I'm working right now, which is somewhat rare. It was sort of serrendipidous (sp issues here) that I am here, because I came up here to work on my immunology presentation so that I would not be bothered b/c no one up here has science on their brains. However, the person who has the 2-4 shift never showed up, so I'm here now. At least I get paid basically $20.

My dad got me the Celtic Thunder CD yesterday, which I suppose is alright. Nowhere near as good as Celtic Woman, but they have a few good songs, most of which are not celtic. Whatever.
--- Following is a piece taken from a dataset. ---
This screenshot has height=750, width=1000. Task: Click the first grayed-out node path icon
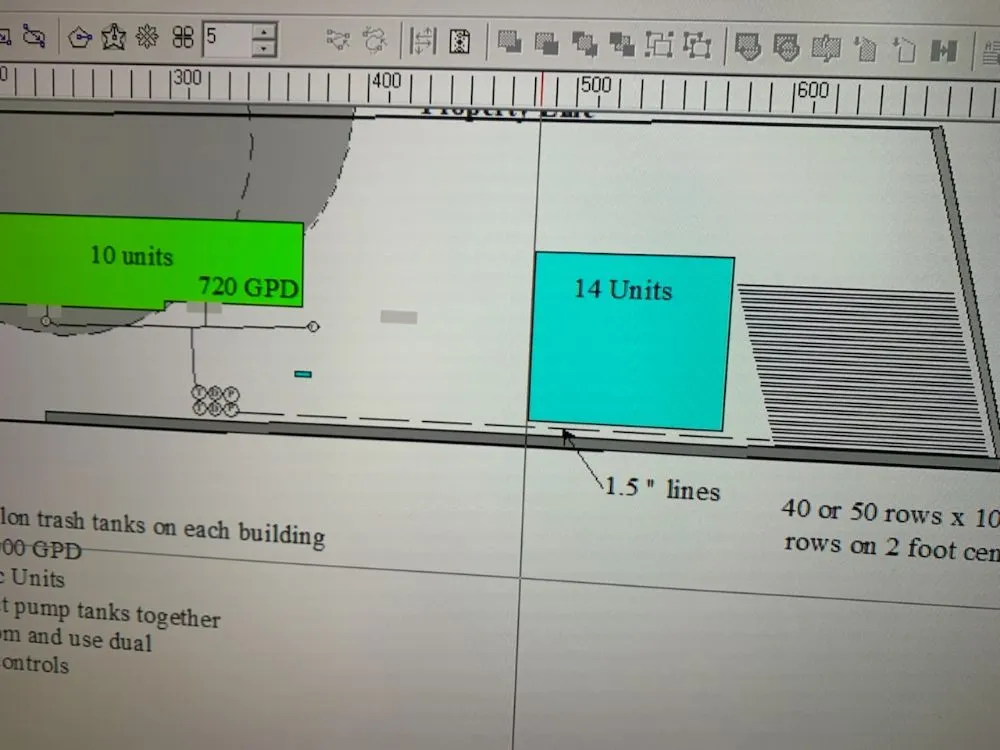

So today is St. Patrick's day. Not, as I have seen here on campus "Happy Shamrock Day", nor is it a "it's not important day so let's forget about it" as some people in religious places are wont to say. TODAY is St. Patrick's Day. It's a day of historical significance for all Irish people because it represents the change that my ancestors and those of all other Irish descendants made from paganism to Christianity. That movement was DIRECTLY responsible for the conversion of the Scots, English, Germans, and many Franks to Christianity also. It also represents a day of significance for all Irish men and women, the suffering that they endured under the British and the discrimination against them here in America. It is a remembrance of their survival despite all oppression. Any change to that memory as has been done by the politically correct and by the Catholic Church is a direct violation of that heritage. As a descendant of those men and women who sacrificed so much, I am equally as violated that their memory deserves to be discards because it either has a religious connotation or because the Catholic Church is so damn picky about all its rules that it thinks it has the right to violate a heritage not based in religion but in blood. I was born Irish first, and if anyone thinks that I will diminish that remembrance because it happens to fall on the week that it does is sorely mistaken. I will always be an Irishman. I can easily choose not to be religious.

So, I probably should get back to work on my immunology presentation so that I can get it out of the way.